Certes, Jeanne est fémininement humaine. Elle n’en montre pas moins, quand il le faut, une incomparable autorité. Les capitaines sont exaspérés par «cette péronnelle qui veut leur enseigner la guerre». La guerre ? Les batailles qu’ils perdaient et qu’elle gagne… Qu’ils l’aiment ou la haïssent, ils retrouvent dans son langage le «Dieu le veut» des Croisades. Cette fille de dix-sept ans, comment la comprendrions-nous si nous n’entendions pas, sous sa merveilleuse simplicité, l’accent incorruptible avec lequel les Prophètes tendaient vers les rois d’Orient leurs mains menaçantes, et leurs mains consolantes, vers la grande pitié du royaume d’Israël ? Avant le temps des combats, on lui demande : « Si Dieu veut le départ des Anglais, qu’a-t-il besoin de vos soldats ?» « Les gens de guerre combattront, et Dieu donnera la victoire.» Ni saint Bernard ni Saint-Louis n’eussent mieux répondu. Mais ils portaient en eux la chrétienté, non la France. Et à Rouen, seule devant les deux questions meurtrières : « Jeanne, êtes-vous en état de grâce ? »

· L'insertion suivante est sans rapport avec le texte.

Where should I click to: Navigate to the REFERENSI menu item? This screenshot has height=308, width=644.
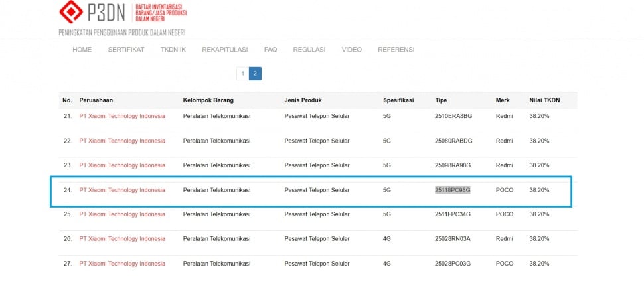click(396, 50)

« Si je n’y suis, Dieu veuille m’y mettre ; si j’y suis, Dieu veuille m’y tenir ! » Et surtout la réponse illustre : « Jeanne, lorsque saint Michel vous apparût, était-il nu ?» «Croyez-vous Dieu si pauvre qu’il ne puisse vêtir ses anges ?»

 

Lorsqu’on l’interroge sur sa soumission à l’Eglise militante, elle répond, troublée, mais non hésitante : « Oui, mais Dieu premier servi ! » Nulle phrase ne la peint davantage. En face du dauphin, des prélats ou des hommes d’armes, elle écarte le secondaire, combat pour l’essentiel. Depuis que le monde est monde, c’est le génie même de l’action. Et sans doute lui doit-elle ses succès militaires. Dunois dit qu’elle disposait à merveille des troupes et surtout l’artillerie, ce qui était peut-être plus surprenant que difficile. Car les Anglais devaient moins leurs victoires à l’intelligence très réelle, mais élémentaire de leur tactique, qu’à l’absence de toute tactique française, à la folle comédie à laquelle Jeanne semble avoir mis fin. Les batailles de ce temps étaient très lourdes pour les vaincus ; nous oublions trop que l’écrasement de l’armée anglaise à Patay fut de même nature que celui de l’armée française à Azincourt. Et le témoignage du duc d’Alençon interdit que l’on retire à Jeanne d’art la victoire de Patay, puisque sans elle, l’armée française se fût divisée avant le combat, et puisqu’elle seule la rassembla.…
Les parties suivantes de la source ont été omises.